What you can do to give your wellbeing the best possible support.
Your immune system is a complex network of cells, tissues, and organs that work together to protect your body from illness and help it recover. The effects of lifestyle on our immune system and vice versa - how lifestyle can enhance immunity - is still a speculative area of science, so the best way to give it a helping hand is with simple and common healthy-living strategies.
Are any foods proven to help immunity?
It is difficult to know for sure and perhaps the best way to find out is to try and see what you find beneficial.
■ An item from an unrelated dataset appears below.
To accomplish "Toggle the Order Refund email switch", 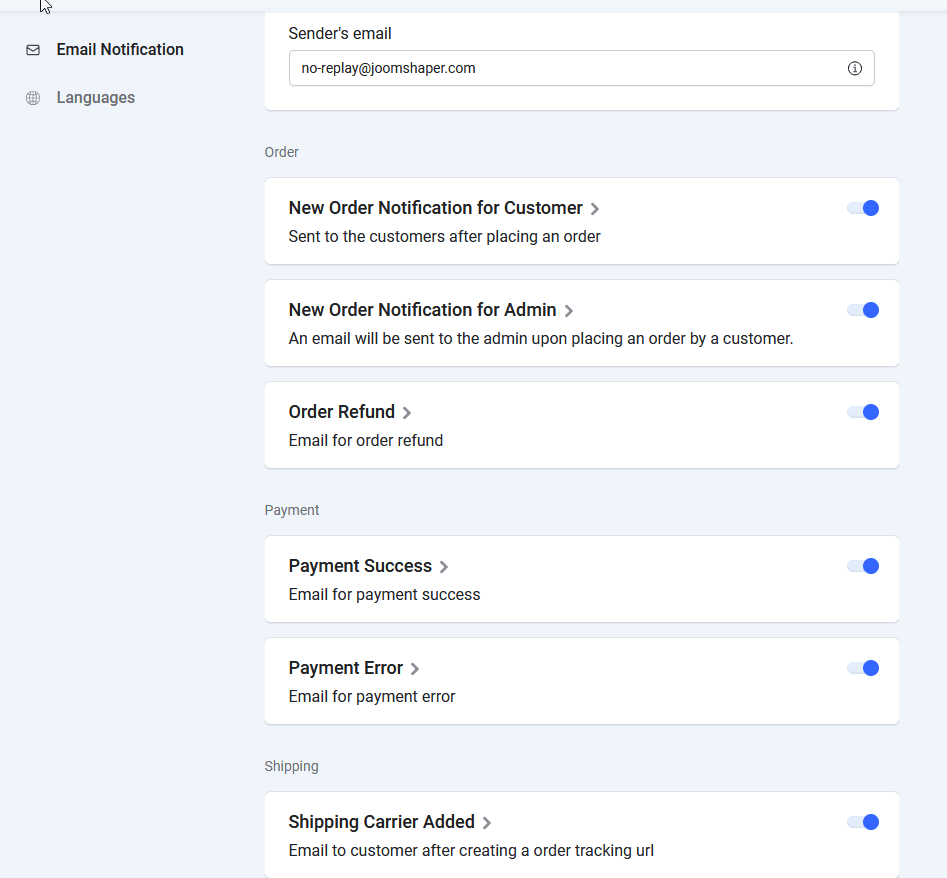I will pyautogui.click(x=862, y=412).

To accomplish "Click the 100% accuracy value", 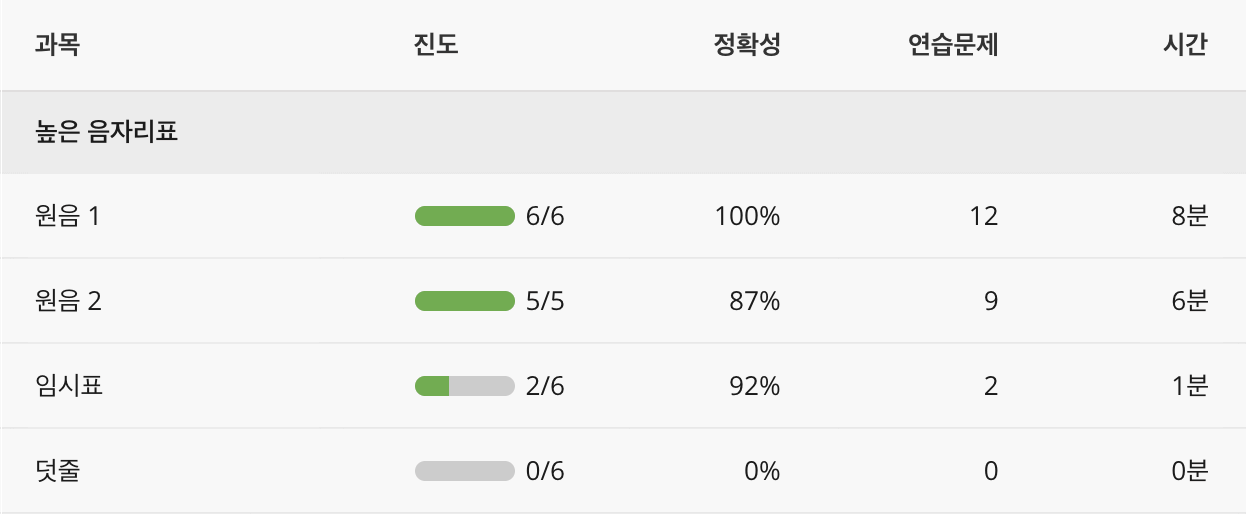I will pos(747,216).
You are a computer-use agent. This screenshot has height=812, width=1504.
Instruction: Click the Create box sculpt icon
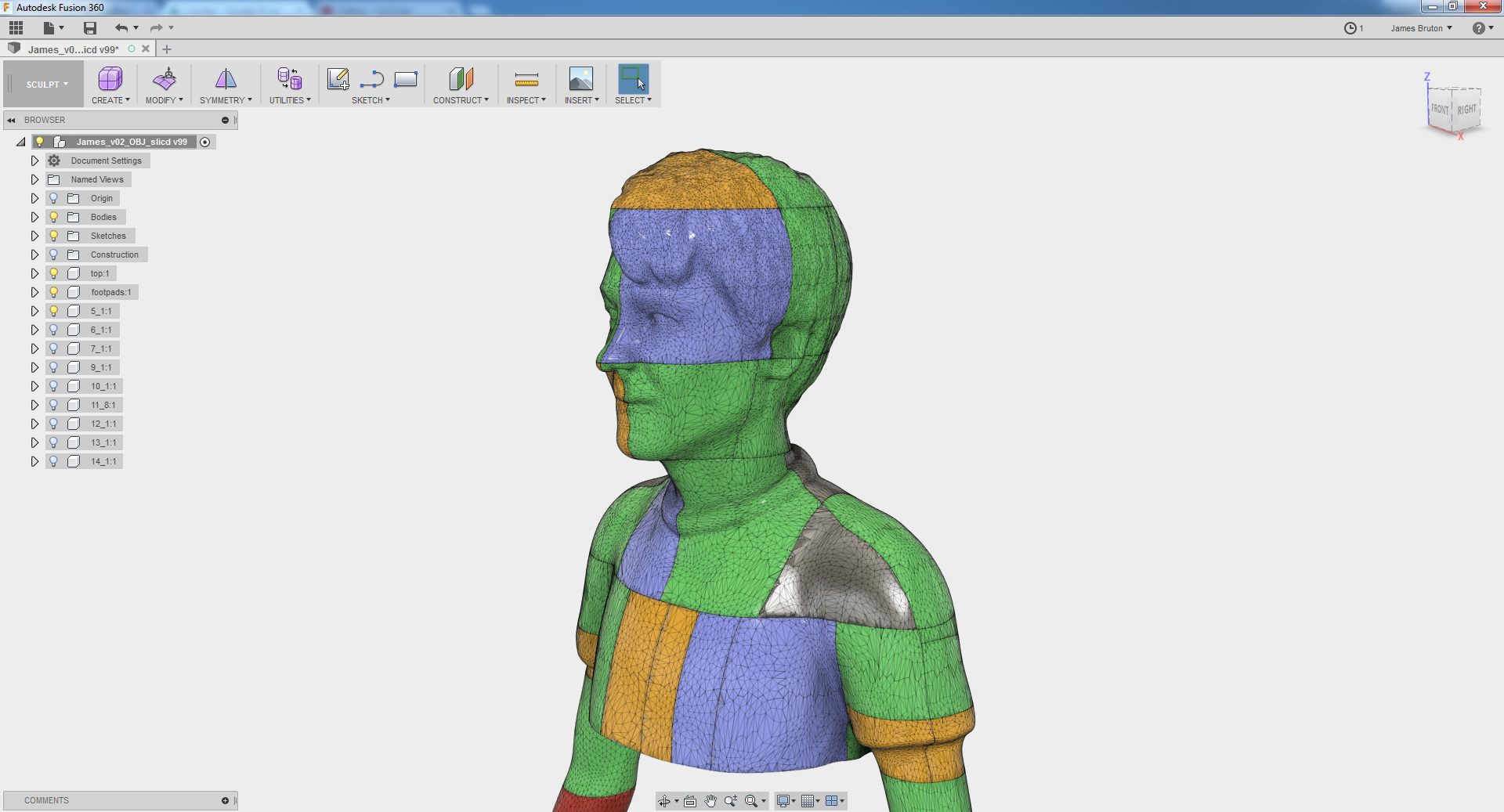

But there are a few well-known and easy-to-find natural ingredients that people have turned to for wellbeing for centuries.
- Garlic: as well as being a pre-biotic, people have valued garlic’s infection-fighting properties for generations; it is believed to come from a heavy concentration of sulfur-containing compounds.
- Ginger: believed to be good at helping decrease inflammation.
- Honey: long recognised as having unique properties that can assist with wellbeing, honey provides a mix of minerals including calcium, magnesium and phosphorus, as well as enzymes and trace elements of iron and zinc.
- Mānuka honey also contains a unique compound - methylglyoxal (MGO) – which has been the subject of research into antioxidant and antibacterial properties. Look for a mānuka honey with a high UMF rating for a good shot of MGO. Like our UMF15+ (which has an MGO level of >514mg/kg).
We get a lot of great feedback on our Mānuka range, especially when it comes to cold and flu season. One of our users had this to say “I liked that the manuka honey containing ginger and lemon flavour was mild. Noticeable and enjoyable but not overpowering. I enjoyed it with my green tea when fighting off a cold”. Have you ever thought of adding honey to an antioxidant rich drink like green tea?
Can your diet help your immune system?
Being properly nourished is widely accepted as necessary for supporting a healthy immune system. To ensure you are eating a variety of nutrients, enjoy a colourful plate. The different colours in fruits and veg are the result of its specific phytonutrients and each colour indicates an abundance of specific nutrients. There is a fun colour chart with more information here.
Is there a link between gut health and immunity?
Be good to your gut; it turns out that is where more than 70% of the cells that make up your immune system are! To ensure you have good levels of the right kind of bacteria keeping your gut healthy, you may want to try introducing pre- and pro-biotics into your diet.
Pro-biotics are friendly bacteria – foods (often fermented) include sauerkraut, kimchi, kefir, kombucha, miso, some yoghurts, sourdough, tempeh and some alcoholic beverages.
Pre-biotics are foods those bacteria live on – including garlic, onions, leek, asparagus, Jerusalem artichoke, apples, bananas, barley, oats and flaxseed.
Does alcohol help or hinder immunity?
The general rule of thumb is to enjoy in moderation but be wary. Research shows too much booze puts a dampener on your immune response, leaving you more at risk of catching something.
Why is regular exercise important for good immunity?
Regular exercise improves cardiovascular health, lowers blood pressure, helps control body weight and protects against a variety of diseases. Because it contributes to good overall general health it is therefore also good for supporting a healthy immune system. There’s even suggested that because exercise helps good circulation, this allows the immune system’s cells and substances to move more efficiently through your body.
Why you need enough sleep to stay well and recover quickly
Your body needs sleep for many reasons, including to fight infection. Without good sleep, antibody production slows down – these are the key infection-fighting cells in your immune system. Sleeping also produces protective proteins we need called cytokines. How much sleep you get also relates to how quickly you recover from illness.
Can stress impact your immune system?
More and more modern medicine is acknowledging the link between mind and body. During times of stress, hormones such as cortisol, adrenaline and others are released into the body. Normally these are to help it cope and they serve an important purpose. But when stress is prolonged, those hormones can begin to work against you and affect the way the body functions. Some good ways to try to reduce stress include meditation, yoga, acupuncture, talk therapy, art therapy and exercise. Also, having a good laugh helps relieve stress as it releases dopamine and other feel-good chemicals in the brain.
Wash your hands!
Finally, something we’re all now familiar with, vigorous hand washing for 20+ seconds helps prevent infection rather than supporting your immune system directly. But you know what they say – prevention is better than the cure!
Whether you find laughter to be the best medicine or the magic of manuka honey’s methylglyoxal, this information is provided to help you make informed diet decisions and is not intended to replace professional medical advice.